Re: SparkSQL IndexOutOfBoundsException when reading from Parquet

2014-10-14 Thread Terry Siu
Hi Michael,

That worked for me. At least I’m now further than I was. Thanks for the tip!

-Terry

From: Michael Armbrust mailto:mich...@databricks.com>>
Date: Monday, October 13, 2014 at 5:05 PM
To: Terry Siu mailto:terry@smartfocus.com>>
Cc: "user@spark.apache.org<mailto:user@spark.apache.org>" 
mailto:user@spark.apache.org>>
Subject: Re: SparkSQL IndexOutOfBoundsException when reading from Parquet

There are some known bug with the parquet serde and spark 1.1.

You can try setting spark.sql.hive.convertMetastoreParquet=true to cause spark 
sql to use built in parquet support when the serde looks like parquet.

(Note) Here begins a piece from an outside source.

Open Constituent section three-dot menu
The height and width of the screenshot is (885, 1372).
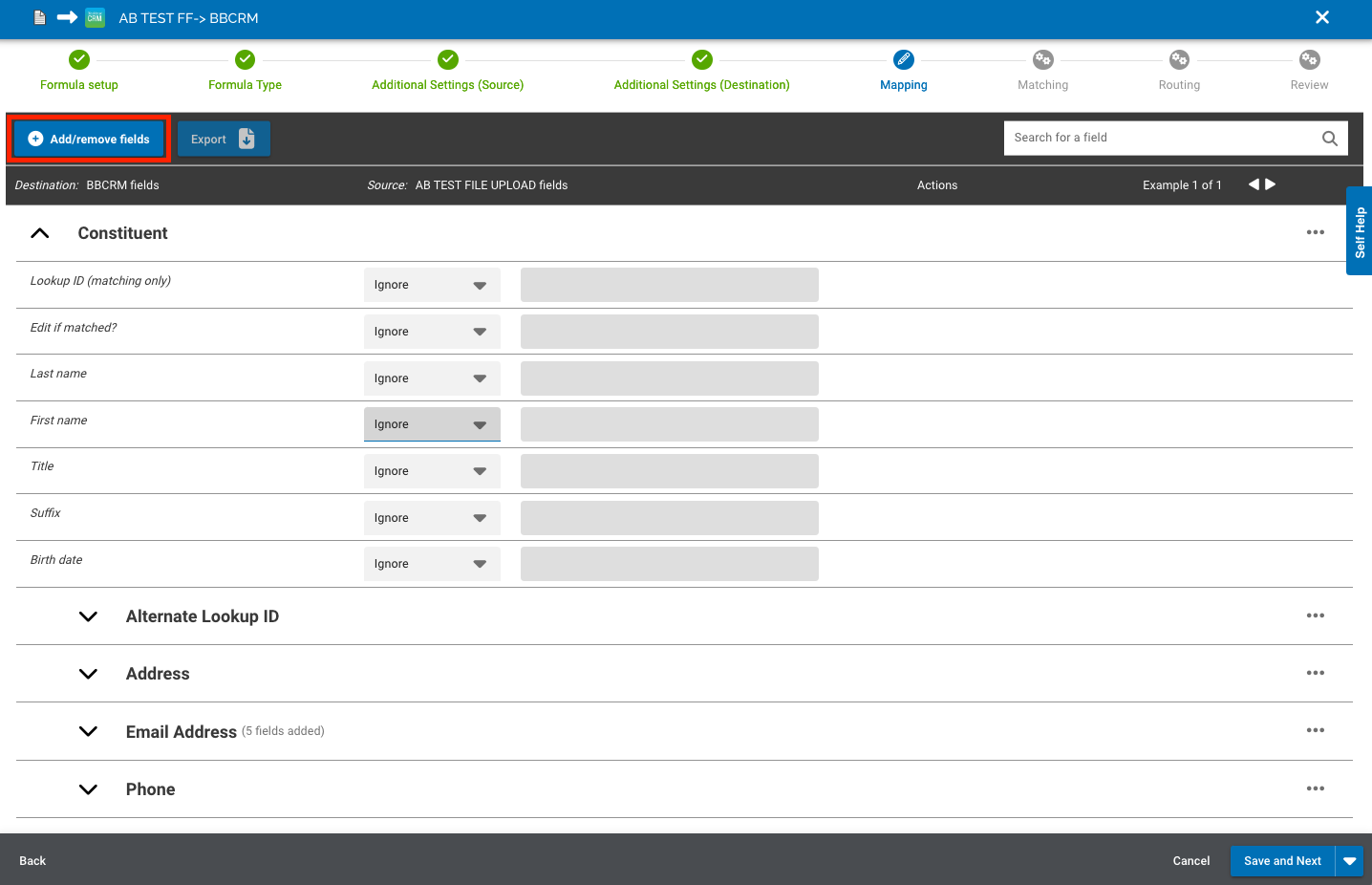point(1316,232)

On Mon, Oct 13, 2014 at 2:57 PM, Terry Siu 
mailto:terry@smartfocus.com>> wrote:
I am currently using Spark 1.1.0 that has been compiled against Hadoop 2.3. Our 
cluster is CDH5.1.2 which is runs Hive 0.12. I have two external Hive tables 
that point to Parquet (compressed with Snappy), which were converted over from 
Avro if that matters.

I am trying to perform a join with these two Hive tables, but am encountering 
an exception. In a nutshell, I launch a spark shell, create my HiveContext 
(pointing to the correct metastore on our cluster), and then proceed to do the 
following:

scala> val hc = new HiveContext(sc)

scala> val txn = hc.sql(“select * from pqt_rdt_snappy where transdate >= 
132537600 and translate <= 134006399”)

scala> val segcust = hc.sql(“select * from pqt_segcust_snappy where 
coll_def_id=‘abcd’”)

scala> txn.registerAsTable(“segTxns”)

scala> segcust.registerAsTable(“segCusts”)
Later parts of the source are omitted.